▶ [ZU ERLEDIGENDE AUFGABE] Schreibe bitte aus dem Text über die Kaiserliche Oberpostdirektion Chemnitz den Abschnitt ab, der mit „Kaiserliche Oberpostdirektion (Chemnitz)“ beginnt und bis einschließlich „staatlichen Verwaltungsstrukturen orientierten.“ reicht.

▶ [TEXTAUSZUG]
* * * * * * *
Kaiserliche Oberpostdirektion (Chemnitz)
Das Verwaltungsgebäude der ehemaligen Kaiserlichen Oberpostdirektion Chemnitz wurde 1902–1904 erbaut und ist ein bedeutender Profanbau im Stil des Historismus in Chemnitz, der an der Reichsstraße auf dem Kaßberg steht.
Geschichte
In der zweiten Hälfte des 19. Jahrhunderts wuchsen im Zuge der Industrialisierung Industrie und Handel besonders stark, weswegen auch eine Neuorganisation des Postwesens der einzelnen deutschen Staaten nötig wurde. Nach der Reichsgründung von 1871 leitete Heinrich von Stephan als Generalpostmeister und Staatssekretär im Kaiserlichen Reichspostamt die Vereinheitlichung und Zusammenfassung zur Reichspost. In diesem Zusammenhang entstanden die Oberpostdirektionen, deren Bezirke sich – wie schon bei den verschiedenen Vorgänger-Institutionen – meist an den tradierten staatlichen Verwaltungsstrukturen orientierten.
Am 1. Juli 1897 wurde im Reichspostamt entschieden, für die Kreishauptmannschaft Chemnitz und die Kreishauptmannschaft Zwickau eine solche Verwaltungseinheit in Chemnitz einzurichten. 770 Beamte und Unterbeamte bewältigten zu jener Zeit 15 Millionen ein- und 18,5 Millionen ausgehende Sendungen. Der Rat der Stadt stellte 6500 m² Baugrund für den Neubau eines Verwaltungsgebäudes kostenlos zur Verfügung. Der Architekt und Reichspost-Baubeamte Ernst Hake erstellte den Vorentwurf, die weitere Bauplanung und Oberbauleitung übernahmen die Baubeamten Deez und Schmetting beim Reichspostamt. Der Bildhauer Georg Müller und der Steinmetz-Obermeister Ernst Morgenstern fertigten den plastischen Schmuck des Gebäudes, in dem am 1. Juli 1904 der Betrieb aufgenommen wurde. Ein Geheimer Oberpostrat, acht Oberposträte, sieben Posträte und weitere 117 Mitarbeiter arbeiteten in der Oberpostdirektion und steuerten in ihrem Verwaltungsbezirk 6125 Beamte, Unterbeamte, Posthalter und Postillione.
* * * * * * *
▶ [DATENAUSZÜGE]
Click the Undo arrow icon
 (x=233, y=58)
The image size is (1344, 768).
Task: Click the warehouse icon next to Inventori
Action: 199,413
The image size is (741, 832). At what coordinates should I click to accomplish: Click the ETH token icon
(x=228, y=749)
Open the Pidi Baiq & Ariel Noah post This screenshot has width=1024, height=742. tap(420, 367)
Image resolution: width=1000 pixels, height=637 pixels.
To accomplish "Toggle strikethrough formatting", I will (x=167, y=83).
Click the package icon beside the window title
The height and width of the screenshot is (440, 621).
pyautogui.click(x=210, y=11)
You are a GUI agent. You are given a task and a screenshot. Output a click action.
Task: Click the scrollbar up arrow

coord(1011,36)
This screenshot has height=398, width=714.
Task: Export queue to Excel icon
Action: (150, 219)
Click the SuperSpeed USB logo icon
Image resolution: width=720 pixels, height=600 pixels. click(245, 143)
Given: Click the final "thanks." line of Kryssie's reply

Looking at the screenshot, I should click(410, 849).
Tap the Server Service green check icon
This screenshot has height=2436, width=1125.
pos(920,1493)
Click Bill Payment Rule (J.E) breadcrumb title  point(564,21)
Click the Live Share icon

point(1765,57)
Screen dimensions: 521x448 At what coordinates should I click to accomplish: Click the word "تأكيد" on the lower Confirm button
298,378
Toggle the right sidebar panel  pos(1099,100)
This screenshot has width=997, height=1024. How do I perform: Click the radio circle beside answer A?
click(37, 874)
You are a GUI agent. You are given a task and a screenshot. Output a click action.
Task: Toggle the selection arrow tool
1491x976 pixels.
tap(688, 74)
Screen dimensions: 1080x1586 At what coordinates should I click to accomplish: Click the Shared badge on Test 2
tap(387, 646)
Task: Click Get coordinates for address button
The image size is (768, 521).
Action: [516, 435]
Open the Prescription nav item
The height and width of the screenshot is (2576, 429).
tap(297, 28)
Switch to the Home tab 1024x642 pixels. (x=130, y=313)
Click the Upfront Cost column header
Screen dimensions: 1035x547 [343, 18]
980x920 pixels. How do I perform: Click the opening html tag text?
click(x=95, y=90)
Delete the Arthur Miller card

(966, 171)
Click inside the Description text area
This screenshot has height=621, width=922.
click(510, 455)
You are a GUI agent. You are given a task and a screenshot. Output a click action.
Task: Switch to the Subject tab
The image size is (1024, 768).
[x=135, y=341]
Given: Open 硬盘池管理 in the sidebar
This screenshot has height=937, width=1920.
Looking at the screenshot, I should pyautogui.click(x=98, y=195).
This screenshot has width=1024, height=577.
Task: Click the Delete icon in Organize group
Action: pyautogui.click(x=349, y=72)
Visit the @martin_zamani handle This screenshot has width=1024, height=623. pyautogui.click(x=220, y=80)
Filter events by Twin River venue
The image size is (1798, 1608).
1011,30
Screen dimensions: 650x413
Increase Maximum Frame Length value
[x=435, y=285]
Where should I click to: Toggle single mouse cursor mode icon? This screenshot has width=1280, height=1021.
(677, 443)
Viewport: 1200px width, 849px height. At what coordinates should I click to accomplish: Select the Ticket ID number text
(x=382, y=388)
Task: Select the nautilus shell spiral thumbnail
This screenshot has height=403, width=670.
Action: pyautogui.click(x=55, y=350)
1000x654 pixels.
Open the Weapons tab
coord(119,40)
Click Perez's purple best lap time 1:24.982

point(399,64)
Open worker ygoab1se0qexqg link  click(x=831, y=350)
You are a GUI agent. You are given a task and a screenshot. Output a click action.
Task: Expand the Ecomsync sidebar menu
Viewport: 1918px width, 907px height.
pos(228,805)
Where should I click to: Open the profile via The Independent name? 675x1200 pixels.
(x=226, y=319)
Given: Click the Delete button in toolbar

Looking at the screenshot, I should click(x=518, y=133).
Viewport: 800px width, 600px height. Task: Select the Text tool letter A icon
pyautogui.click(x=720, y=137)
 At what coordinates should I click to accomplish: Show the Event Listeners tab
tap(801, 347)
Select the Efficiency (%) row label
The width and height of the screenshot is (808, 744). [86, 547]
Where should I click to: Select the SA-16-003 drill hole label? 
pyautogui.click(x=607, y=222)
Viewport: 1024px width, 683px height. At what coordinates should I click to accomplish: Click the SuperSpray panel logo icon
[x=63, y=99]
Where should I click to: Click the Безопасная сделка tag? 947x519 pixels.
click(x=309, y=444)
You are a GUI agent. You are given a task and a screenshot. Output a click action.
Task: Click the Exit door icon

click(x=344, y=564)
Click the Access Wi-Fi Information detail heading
* * * * * * *
▶ [AUSGABE]
Kaiserliche Oberpostdirektion (Chemnitz)
Das Verwaltungsgebäude der ehemaligen Kaiserlichen Oberpostdirektion Chemnitz wurde 1902–1904 erbaut und ist ein bedeutender Profanbau im Stil des Historismus in Chemnitz, der an der Reichsstraße auf dem Kaßberg steht.
Geschichte
In der zweiten Hälfte des 19. Jahrhunderts wuchsen im Zuge der Industrialisierung Industrie und Handel besonders stark, weswegen auch eine Neuorganisation des Postwesens der einzelnen deutschen Staaten nötig wurde. Nach der Reichsgründung von 1871 leitete Heinrich von Stephan als Generalpostmeister und Staatssekretär im Kaiserlichen Reichspostamt die Vereinheitlichung und Zusammenfassung zur Reichspost. In diesem Zusammenhang entstanden die Oberpostdirektionen, deren Bezirke sich – wie schon bei den verschiedenen Vorgänger-Institutionen – meist an den tradierten staatlichen Verwaltungsstrukturen orientierten.